Make ES configuration management maintenance script[edit]

How to use (1-4 will be done by enabling 'cirrussearch' role in MediaWiki-Vagrant). We should probably include this all in MediaWiki-Vagrant, either by default as part of Flow or as an optional role (flow-search?)

  1. Install ElasticSearch, version >=1.4 (if your MediaWiki-Vagrant doesn't yet have it, see update instructions in Matt's comment on PS12 here: https://gerrit.wikimedia.org/r/#/c/184404/)
  2. Install Extension:Elastica
  3. Install Extension:CirrusSearch
  4. Configure connection to ES (if different from the default 'localhost'): $wgFlowSearchServers = array( 'searchserver' );
  5. Flow & ES should now be in touch
  6. In CLI, run: php maintenance/FlowSearchConfig.php: this will prepare the search index. If you are using MediaWiki-Vagrant, you need to use vagrant ssh go to the /vagrant/mediawiki/extensions/Flow folder and run the script within the shell.
  7. (You could add any of the many options to that script, if you're looking to try out a particular piece)
  8. Should you, for some reason, need to quickly rebuild your index from scratch, kill it with curl -XDELETE http://localhost:9200/\*_flow\* (adjust the url as needed) and re-run these steps

Figure out how to deploy Flow search[edit]

Index & search Flow data[edit]

Patch: https://gerrit.wikimedia.org/r/#/c/126996/

Index Flow data in ES[edit]

How to use

You should look at #Make_ES_configuration_management_maintenance_script, which has more detailed instructions to also properly configure the search index.

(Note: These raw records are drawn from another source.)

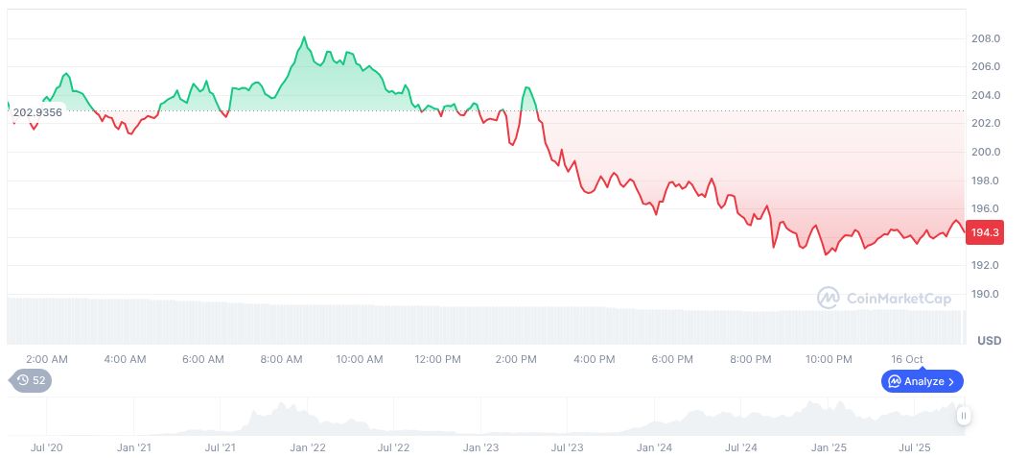Click Jul '20 on the navigator timeline
Screen dimensions: 1028x458
47,447
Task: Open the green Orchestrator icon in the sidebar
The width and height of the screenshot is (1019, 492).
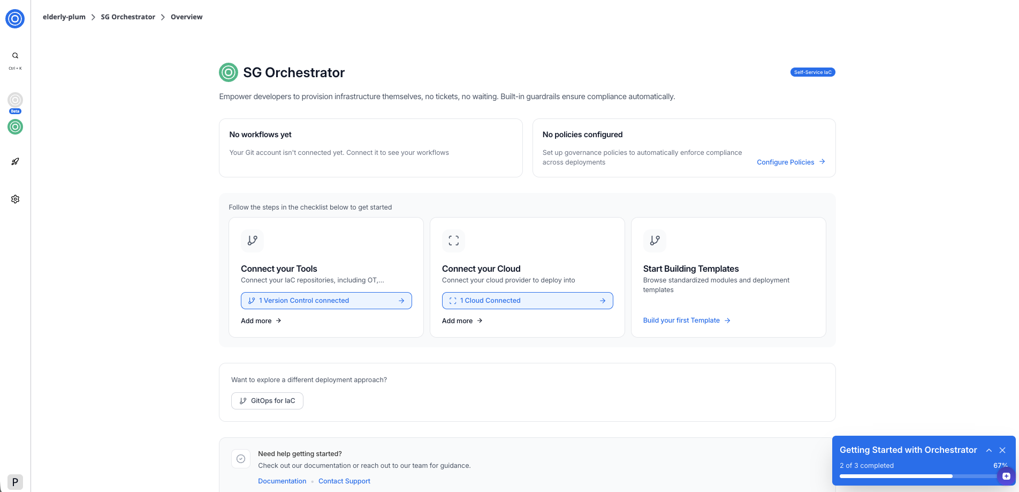Action: [x=15, y=127]
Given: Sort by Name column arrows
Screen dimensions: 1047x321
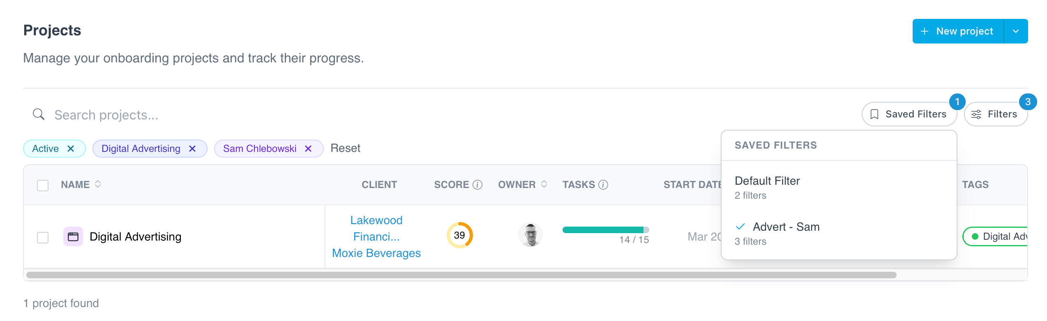Looking at the screenshot, I should [98, 184].

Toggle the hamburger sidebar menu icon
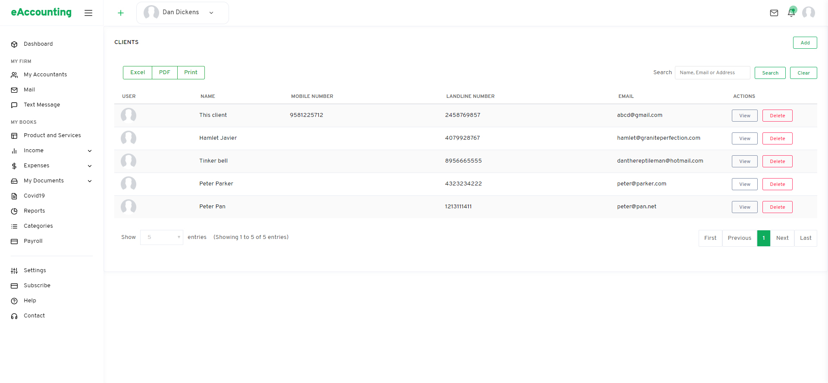coord(88,13)
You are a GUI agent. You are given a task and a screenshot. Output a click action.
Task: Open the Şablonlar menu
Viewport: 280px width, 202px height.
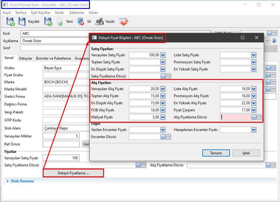coord(76,13)
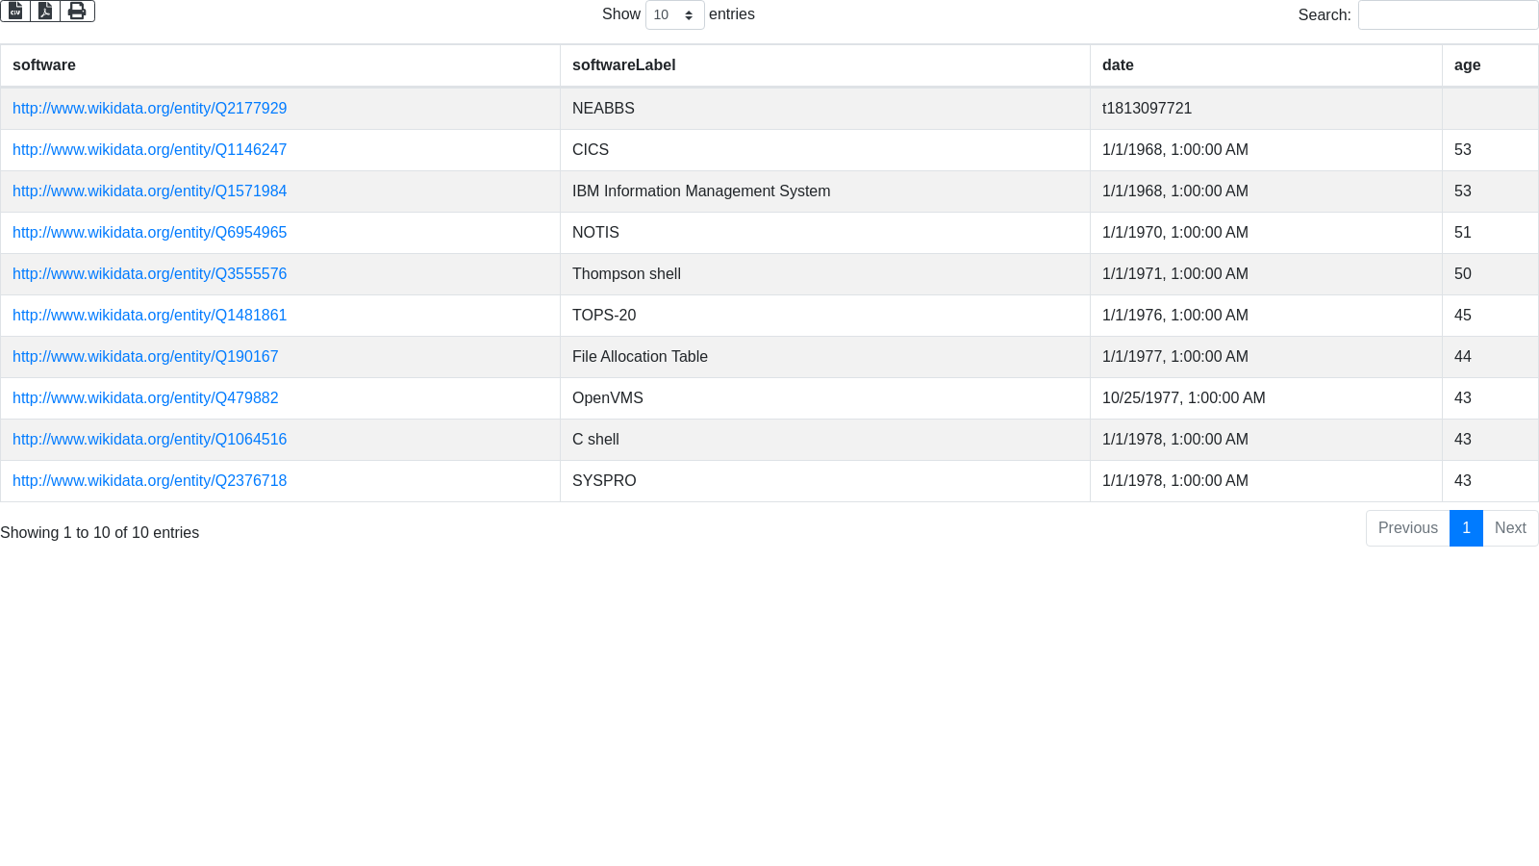This screenshot has height=866, width=1539.
Task: Open the Q2177929 Wikidata link for NEABBS
Action: tap(149, 109)
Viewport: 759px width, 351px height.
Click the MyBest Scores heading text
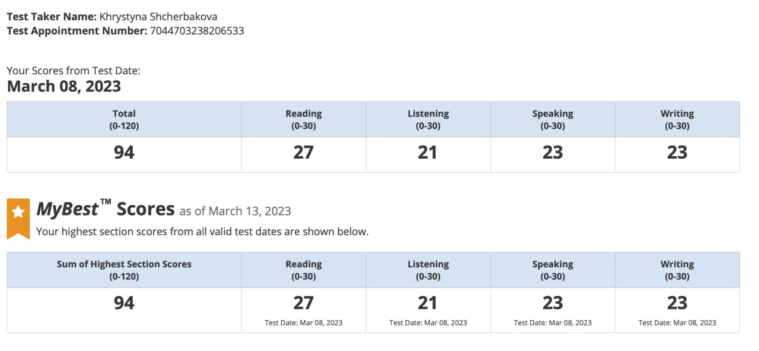point(106,209)
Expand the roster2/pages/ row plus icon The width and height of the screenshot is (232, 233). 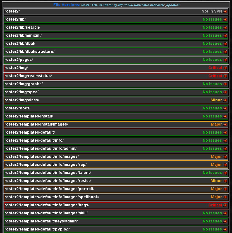click(225, 60)
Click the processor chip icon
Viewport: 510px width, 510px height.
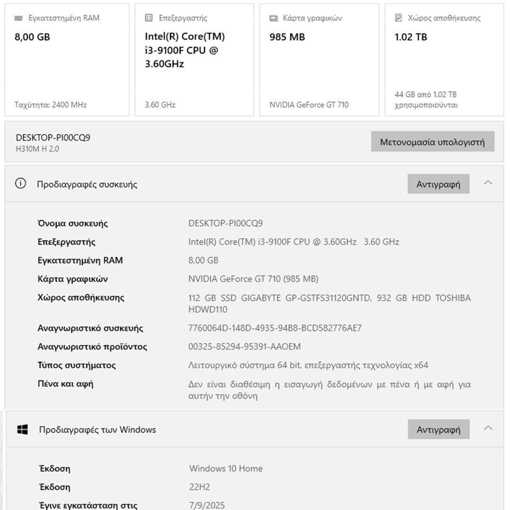click(149, 18)
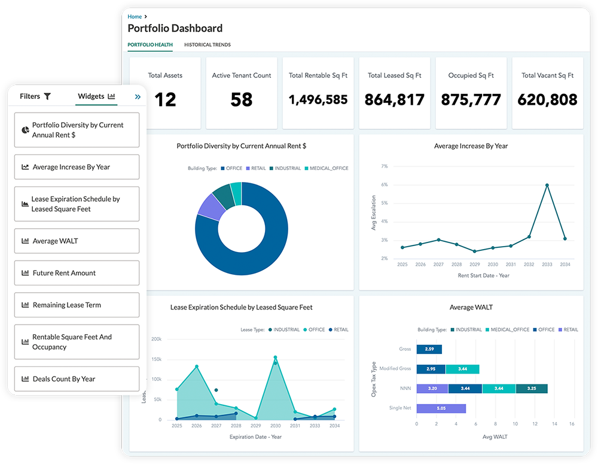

  1. Do steps from #Make_ES_configuration_management_maintenance_script
  2. In CLI, run: php maintenance/FlowFixWorkflowLastUpdateTimestamp.php (to ensure workflow_last_update_timestamps are correct; may not be needed)
  3. In CLI, run: php maintenance/FlowForceSearchIndex.php
  4. Flow data should be indexing, hopefully

Search indexed Flow data[edit]

How to use

  1. See below, API endpoint is in place already ;)

Search API endpoint[edit]

How to use

  1. Do steps from #Index_Flow_data_in_ES
  2. Set $wgFlowSearchEnabled = true;
  3. Add 'script.disable_dynamic: false' to your elasticsearch.yml (we're adding dynamic code to figure out the total amount of matching terms)
  4. Do an API call, e.g.: http://mediawiki.dev/api.php?page=Main_Page&action=flow&submodule=search&qterm=test
  5. See search results!

Search front-end[edit]

For mockups, see Phabricator task.

There is a patch with a very barebones GUI - it's linked to in the Phabricator task.